Yes, this is the major issue. Authors also can sell their extension, then re-publish their own non-malwared version as an alternative, then just keep doing it over and over again.
I wrote some scripts to provide version pinning (just automates the manual editing of the manifests) but then you have to consider critical vulnerabilities in things like the LastPass extension where you absolutely want updates ASAP. So then you either have to have a curated extension list or maybe just separate extensions into "trusted" ie provided by reputable businesses as part of their product (lastpass, okta, etc) and "un-trusted." Even then, if the malware isn't in your face, you have no idea if the pinned version of your un-trusted extensions is actually non-malicious without auditing the code.
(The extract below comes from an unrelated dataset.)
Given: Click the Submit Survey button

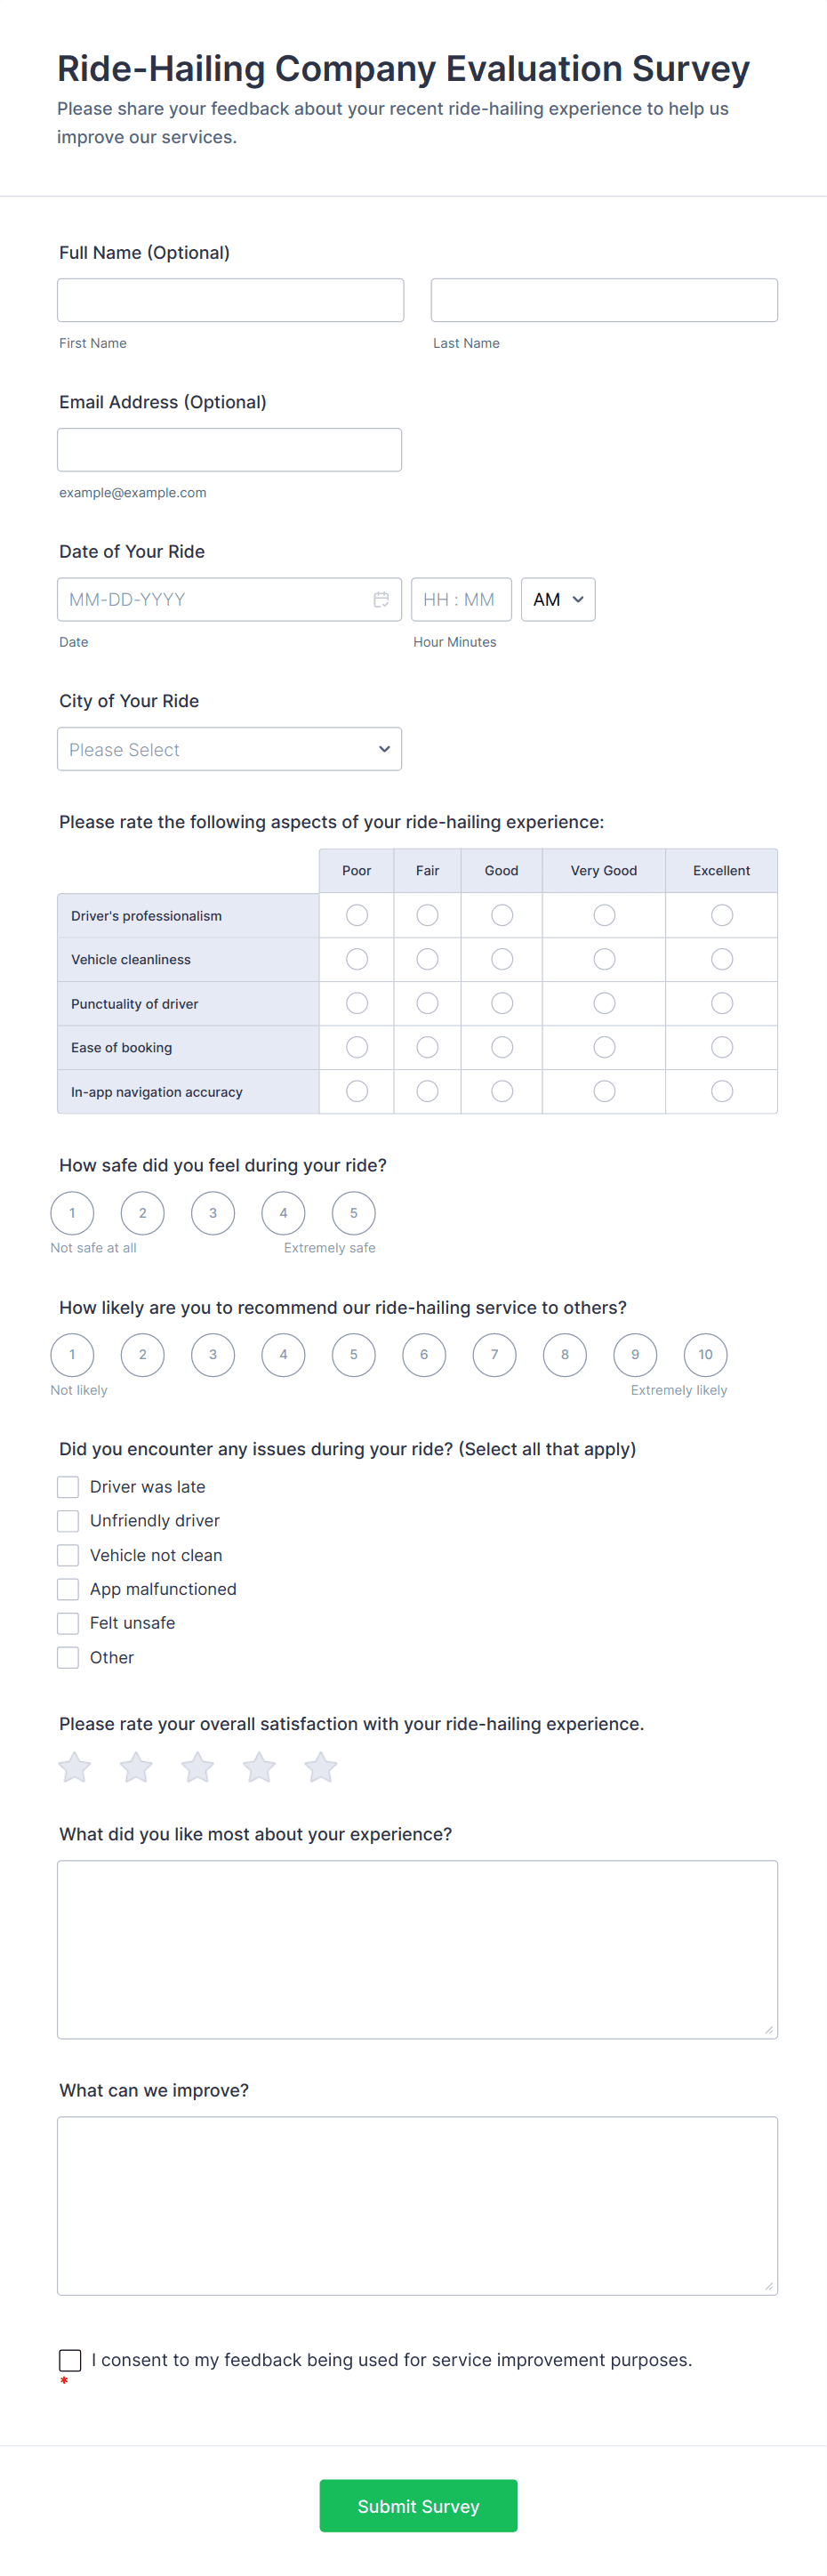Looking at the screenshot, I should [418, 2506].
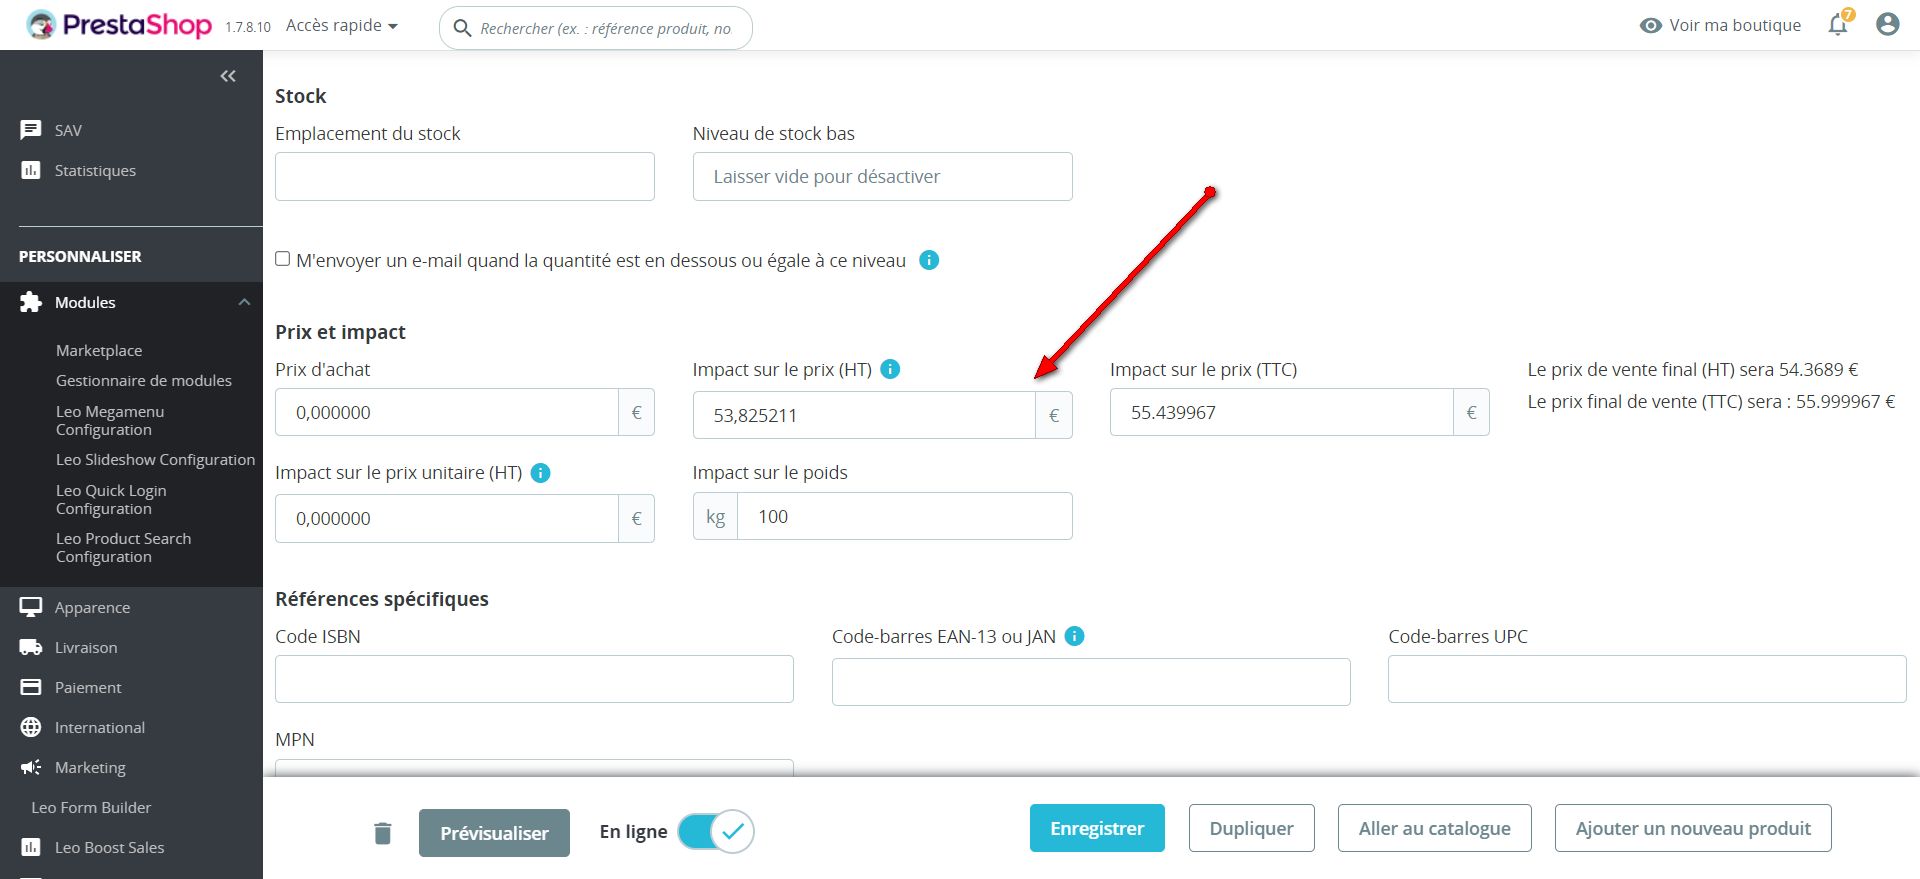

the fuss isn't so much that the permission is labeled wrong. its that the permission exists and theres no middle ground. I was trying to install an extension for pinboard a few weeks ago and it asked for the same thing. so of course i didn't install it. but its pretty lame you can't limit the scope.
My point exactly. Who would have thought that giving an extension permission to read and change all your data on website you visit would give the extension power to read and change all your data on website you visit.
Extensions (with permission to a domain) can inject elements and javascript into webpages, and javascript running in a page can use the DOM APIs (the same APIs that a webpage's own code uses) to see what's on the page, including form content.
Chrome extension sandboxing is mostly about controlling what webpages an extension can manipulate, not so much about how it can manipulate it. It's not obvious that there is a better sandboxing solution for the general case. (There are possibilities for specific uses though: Safari has APIs for extensions to use set up regexes to block images/ads without needing permission to run arbitrary code on sites.)
Read is not the same as send to external server. this is a big deal. it makes phishing incredibly easy and impossible to detect.
The ability of extensions to log form data to external servers allows for massive potential abuse. Not sure why Google would allow it. I imagine millions of logins have been stolen this way.
An adblocker is a good counter-example: it could work with an API that tracked the page changes and stopped e.g. JS or images inserted by the extension from loading. Even when editing the DOM, it has no need to load anything externally. Sounds possible, but I'm not sure how big the overhead of extending the DOM like that would be.
You probably could still create interactions with on-site JS that leak data sometimes, so it wouldn't be perfect, but that's page-specific and a lot more work.
Footnote: I can't visit the page. Blocked by corporate.